At 51, Dan Foreman (Dennis Quaid) is decidedly too old and obligated to be tossed out from his job as an ad executive for a New York sports magazine. He’s already got two children with wife Ann (Marg Helgenberger), and college-aged Alex (Scarlett Johansson) is begging to help pay for the more expensive NYU. And the newborn baby happens to be his.

Carter Duryea (Topher Grace) wears a man’s suit, but its itch factor extends into the fabric of his life. He’s still a boy in experience, which he learns as his marriage and his new-bought sports car crumple. Still, he’s perceived as a go-getter for Globecom Corporation, which buys out Dan’s magazine.

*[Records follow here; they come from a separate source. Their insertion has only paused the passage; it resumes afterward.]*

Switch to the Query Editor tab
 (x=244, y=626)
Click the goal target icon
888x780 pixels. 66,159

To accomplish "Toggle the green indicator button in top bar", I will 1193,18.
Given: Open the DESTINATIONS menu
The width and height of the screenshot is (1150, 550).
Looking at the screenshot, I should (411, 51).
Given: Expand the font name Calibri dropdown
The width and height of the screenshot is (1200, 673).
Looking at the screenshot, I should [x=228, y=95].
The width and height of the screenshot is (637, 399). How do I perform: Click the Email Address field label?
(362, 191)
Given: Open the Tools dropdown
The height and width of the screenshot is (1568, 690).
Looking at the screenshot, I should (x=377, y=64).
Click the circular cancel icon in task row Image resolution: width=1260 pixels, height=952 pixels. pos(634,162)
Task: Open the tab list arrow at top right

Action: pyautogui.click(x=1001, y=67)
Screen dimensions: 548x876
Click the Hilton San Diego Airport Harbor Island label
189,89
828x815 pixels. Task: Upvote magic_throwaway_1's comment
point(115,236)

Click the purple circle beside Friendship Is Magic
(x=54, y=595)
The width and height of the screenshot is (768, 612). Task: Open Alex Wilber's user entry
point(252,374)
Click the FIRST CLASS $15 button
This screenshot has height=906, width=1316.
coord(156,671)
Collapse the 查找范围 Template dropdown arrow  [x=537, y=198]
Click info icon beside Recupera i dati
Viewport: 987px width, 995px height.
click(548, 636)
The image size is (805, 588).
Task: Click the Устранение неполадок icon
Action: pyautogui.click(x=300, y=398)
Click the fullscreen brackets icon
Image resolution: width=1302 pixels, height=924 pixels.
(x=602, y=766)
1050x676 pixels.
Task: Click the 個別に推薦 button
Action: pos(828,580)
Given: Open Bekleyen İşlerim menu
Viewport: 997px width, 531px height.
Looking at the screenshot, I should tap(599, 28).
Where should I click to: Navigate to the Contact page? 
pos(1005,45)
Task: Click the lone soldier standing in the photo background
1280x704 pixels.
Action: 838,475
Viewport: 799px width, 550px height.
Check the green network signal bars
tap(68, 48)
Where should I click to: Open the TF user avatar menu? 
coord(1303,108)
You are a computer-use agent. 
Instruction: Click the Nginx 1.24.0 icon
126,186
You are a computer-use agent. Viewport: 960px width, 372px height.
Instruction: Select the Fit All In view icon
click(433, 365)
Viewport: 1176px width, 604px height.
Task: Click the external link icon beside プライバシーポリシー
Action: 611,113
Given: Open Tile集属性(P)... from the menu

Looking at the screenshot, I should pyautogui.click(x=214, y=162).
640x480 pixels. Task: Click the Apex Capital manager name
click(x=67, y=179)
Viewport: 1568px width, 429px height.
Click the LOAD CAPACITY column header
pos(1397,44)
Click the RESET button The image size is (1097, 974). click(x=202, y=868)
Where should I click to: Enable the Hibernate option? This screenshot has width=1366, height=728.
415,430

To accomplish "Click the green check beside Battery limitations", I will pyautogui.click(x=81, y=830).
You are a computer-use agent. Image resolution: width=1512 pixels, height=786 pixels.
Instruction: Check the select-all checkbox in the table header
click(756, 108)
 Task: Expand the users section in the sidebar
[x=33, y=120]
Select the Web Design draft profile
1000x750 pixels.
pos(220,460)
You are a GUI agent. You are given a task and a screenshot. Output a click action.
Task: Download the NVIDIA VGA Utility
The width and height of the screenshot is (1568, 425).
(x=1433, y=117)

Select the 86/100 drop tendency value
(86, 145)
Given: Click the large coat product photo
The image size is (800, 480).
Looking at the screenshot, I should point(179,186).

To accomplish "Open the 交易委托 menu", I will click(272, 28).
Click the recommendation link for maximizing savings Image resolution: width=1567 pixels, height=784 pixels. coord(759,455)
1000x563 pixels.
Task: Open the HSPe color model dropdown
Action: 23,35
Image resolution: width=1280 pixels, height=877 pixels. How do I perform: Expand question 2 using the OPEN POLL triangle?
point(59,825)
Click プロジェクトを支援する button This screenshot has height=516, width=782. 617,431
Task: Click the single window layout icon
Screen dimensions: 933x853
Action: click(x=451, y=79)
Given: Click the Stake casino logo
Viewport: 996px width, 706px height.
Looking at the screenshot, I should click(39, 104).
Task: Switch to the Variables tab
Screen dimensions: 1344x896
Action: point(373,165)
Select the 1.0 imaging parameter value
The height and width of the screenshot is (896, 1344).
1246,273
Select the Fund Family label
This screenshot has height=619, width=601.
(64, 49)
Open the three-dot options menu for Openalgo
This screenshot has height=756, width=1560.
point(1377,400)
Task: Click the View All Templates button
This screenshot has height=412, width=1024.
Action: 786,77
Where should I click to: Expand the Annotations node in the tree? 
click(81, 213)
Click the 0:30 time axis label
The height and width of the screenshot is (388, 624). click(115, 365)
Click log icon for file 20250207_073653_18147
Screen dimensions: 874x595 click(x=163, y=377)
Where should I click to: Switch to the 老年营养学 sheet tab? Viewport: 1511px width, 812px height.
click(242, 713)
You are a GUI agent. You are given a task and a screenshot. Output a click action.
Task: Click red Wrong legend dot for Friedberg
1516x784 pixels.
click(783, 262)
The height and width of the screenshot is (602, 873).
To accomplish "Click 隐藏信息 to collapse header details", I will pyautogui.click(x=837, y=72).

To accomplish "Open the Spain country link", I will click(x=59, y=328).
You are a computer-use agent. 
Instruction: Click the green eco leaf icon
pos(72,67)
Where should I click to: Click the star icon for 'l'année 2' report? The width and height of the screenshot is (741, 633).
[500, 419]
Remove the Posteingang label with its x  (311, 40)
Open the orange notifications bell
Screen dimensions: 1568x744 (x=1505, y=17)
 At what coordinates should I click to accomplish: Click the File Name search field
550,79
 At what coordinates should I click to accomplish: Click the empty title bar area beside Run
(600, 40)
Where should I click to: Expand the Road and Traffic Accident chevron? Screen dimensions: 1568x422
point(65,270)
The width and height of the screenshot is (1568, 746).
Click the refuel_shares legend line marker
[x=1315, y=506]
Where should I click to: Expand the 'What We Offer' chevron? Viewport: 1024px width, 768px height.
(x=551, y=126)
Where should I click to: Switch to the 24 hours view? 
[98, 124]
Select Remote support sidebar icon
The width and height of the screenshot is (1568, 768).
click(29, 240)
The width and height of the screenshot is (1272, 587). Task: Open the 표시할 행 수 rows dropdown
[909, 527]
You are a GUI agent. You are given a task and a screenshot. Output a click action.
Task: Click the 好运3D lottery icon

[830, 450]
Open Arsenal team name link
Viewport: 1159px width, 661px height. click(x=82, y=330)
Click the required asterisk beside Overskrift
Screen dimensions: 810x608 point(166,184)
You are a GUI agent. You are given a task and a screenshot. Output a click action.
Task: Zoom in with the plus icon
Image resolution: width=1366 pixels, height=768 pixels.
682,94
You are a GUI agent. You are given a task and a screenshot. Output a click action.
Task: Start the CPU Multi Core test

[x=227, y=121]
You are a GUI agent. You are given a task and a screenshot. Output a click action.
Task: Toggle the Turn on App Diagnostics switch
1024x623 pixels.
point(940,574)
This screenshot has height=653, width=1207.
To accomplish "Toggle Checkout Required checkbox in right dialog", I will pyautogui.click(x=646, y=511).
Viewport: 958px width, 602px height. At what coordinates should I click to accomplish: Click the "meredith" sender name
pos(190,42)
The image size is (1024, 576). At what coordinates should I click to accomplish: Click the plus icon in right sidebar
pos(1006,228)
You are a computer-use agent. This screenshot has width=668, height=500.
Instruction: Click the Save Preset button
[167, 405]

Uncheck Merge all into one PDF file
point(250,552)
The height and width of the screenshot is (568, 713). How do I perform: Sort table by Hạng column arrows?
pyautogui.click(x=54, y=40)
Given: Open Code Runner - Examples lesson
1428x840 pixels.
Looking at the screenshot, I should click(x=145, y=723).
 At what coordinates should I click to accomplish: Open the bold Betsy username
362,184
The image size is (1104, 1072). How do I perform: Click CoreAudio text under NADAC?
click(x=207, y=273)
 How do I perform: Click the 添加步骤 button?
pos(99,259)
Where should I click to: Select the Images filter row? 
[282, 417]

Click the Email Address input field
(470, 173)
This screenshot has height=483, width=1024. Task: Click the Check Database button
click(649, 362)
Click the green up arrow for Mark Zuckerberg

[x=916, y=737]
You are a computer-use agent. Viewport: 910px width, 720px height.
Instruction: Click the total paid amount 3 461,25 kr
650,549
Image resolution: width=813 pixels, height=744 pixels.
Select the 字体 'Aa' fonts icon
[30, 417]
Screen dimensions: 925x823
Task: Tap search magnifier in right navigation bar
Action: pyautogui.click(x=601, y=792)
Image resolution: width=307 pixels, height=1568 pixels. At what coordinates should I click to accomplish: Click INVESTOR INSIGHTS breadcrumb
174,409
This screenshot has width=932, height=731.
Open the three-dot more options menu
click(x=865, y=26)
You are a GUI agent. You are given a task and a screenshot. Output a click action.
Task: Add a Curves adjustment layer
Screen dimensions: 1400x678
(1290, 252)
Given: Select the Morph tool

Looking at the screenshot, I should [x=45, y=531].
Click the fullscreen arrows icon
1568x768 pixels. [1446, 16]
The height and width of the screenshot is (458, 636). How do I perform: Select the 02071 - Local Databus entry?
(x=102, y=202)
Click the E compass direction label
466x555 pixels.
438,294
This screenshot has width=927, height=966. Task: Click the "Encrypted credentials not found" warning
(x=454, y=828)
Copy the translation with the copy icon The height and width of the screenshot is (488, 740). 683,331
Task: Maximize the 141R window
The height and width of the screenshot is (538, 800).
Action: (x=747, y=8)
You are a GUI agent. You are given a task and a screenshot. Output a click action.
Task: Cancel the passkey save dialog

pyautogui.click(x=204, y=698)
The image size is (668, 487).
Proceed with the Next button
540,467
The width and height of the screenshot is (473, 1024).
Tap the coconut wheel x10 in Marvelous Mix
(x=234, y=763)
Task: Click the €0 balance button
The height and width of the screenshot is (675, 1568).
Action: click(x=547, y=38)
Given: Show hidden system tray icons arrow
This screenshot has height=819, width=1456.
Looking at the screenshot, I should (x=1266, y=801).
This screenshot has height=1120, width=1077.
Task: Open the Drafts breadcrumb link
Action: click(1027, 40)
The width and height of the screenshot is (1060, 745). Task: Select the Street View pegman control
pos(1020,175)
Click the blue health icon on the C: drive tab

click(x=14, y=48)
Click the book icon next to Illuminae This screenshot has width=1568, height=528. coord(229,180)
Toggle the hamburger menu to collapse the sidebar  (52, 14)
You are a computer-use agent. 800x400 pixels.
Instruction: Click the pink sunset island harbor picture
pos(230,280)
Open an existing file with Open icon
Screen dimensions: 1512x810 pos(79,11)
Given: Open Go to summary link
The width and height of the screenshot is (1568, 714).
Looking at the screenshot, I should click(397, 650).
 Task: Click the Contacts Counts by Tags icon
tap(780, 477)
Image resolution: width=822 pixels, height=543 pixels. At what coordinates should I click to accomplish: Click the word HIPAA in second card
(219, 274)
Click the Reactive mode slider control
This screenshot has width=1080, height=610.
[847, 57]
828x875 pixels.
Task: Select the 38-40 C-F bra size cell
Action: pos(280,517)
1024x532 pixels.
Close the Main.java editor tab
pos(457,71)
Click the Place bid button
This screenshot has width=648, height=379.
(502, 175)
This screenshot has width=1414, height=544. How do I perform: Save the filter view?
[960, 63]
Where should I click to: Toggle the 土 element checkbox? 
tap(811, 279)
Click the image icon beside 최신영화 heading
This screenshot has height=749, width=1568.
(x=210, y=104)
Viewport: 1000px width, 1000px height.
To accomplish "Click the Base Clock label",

Much to Dan’s chagrin, the half-his-age Carter becomes his boss — albeit one so unassuming, it seems unlikely he’d pull rank on anyone unless pushed. Even more to his chagrin, Carter begins rebound-dating Alex. But the appeal of Dan’s lifestyle to Carter extends beyond his daughter. After initial sparring, the two come to a synergy outside the boardroom that comes into play later on.

Grace and Johansson spark palpable chemistry. And, in fairness to Weitz, their relationship is resolved with less Hollywood hokum than expected. But the real charge of In Good Company comes with how authentically it captures on-the-job concerns.

It’s stuff of real concern to real people — inspiring co-workers, interoffice antagonism, corporate product inbreeding and firing employees, the last of which is handled with uncanny weight. This commentary on the sometimes-dizzying absurdity of corporate work culminates in a terrifically rational speech from Quaid to Globecom’s chairman, Teddy K. (Malcolm McDowell, in a cameo).

Continuing the rocketing rebirth of his career, Quaid goes from wild man to everyman and flexes rarely seen comedic muscles in doing so. Dan’s anxieties mount in mostly believable ways, and Quaid’s reactions to them ring true with realism.

Grace’s performance is easily likable, but this is essentially Eric from That ’70s Show in fashionable clothes. The nastiness he showed in Traffic suggests versatility beyond the stumbling sweetheart roles.

Company’s sudden ending is a good one. There is no silly fairytale coda to leave no character outside of the perfect place. Instead, they’re all in the right place, as is this comedy that draws honest laughs from borderline TV premises.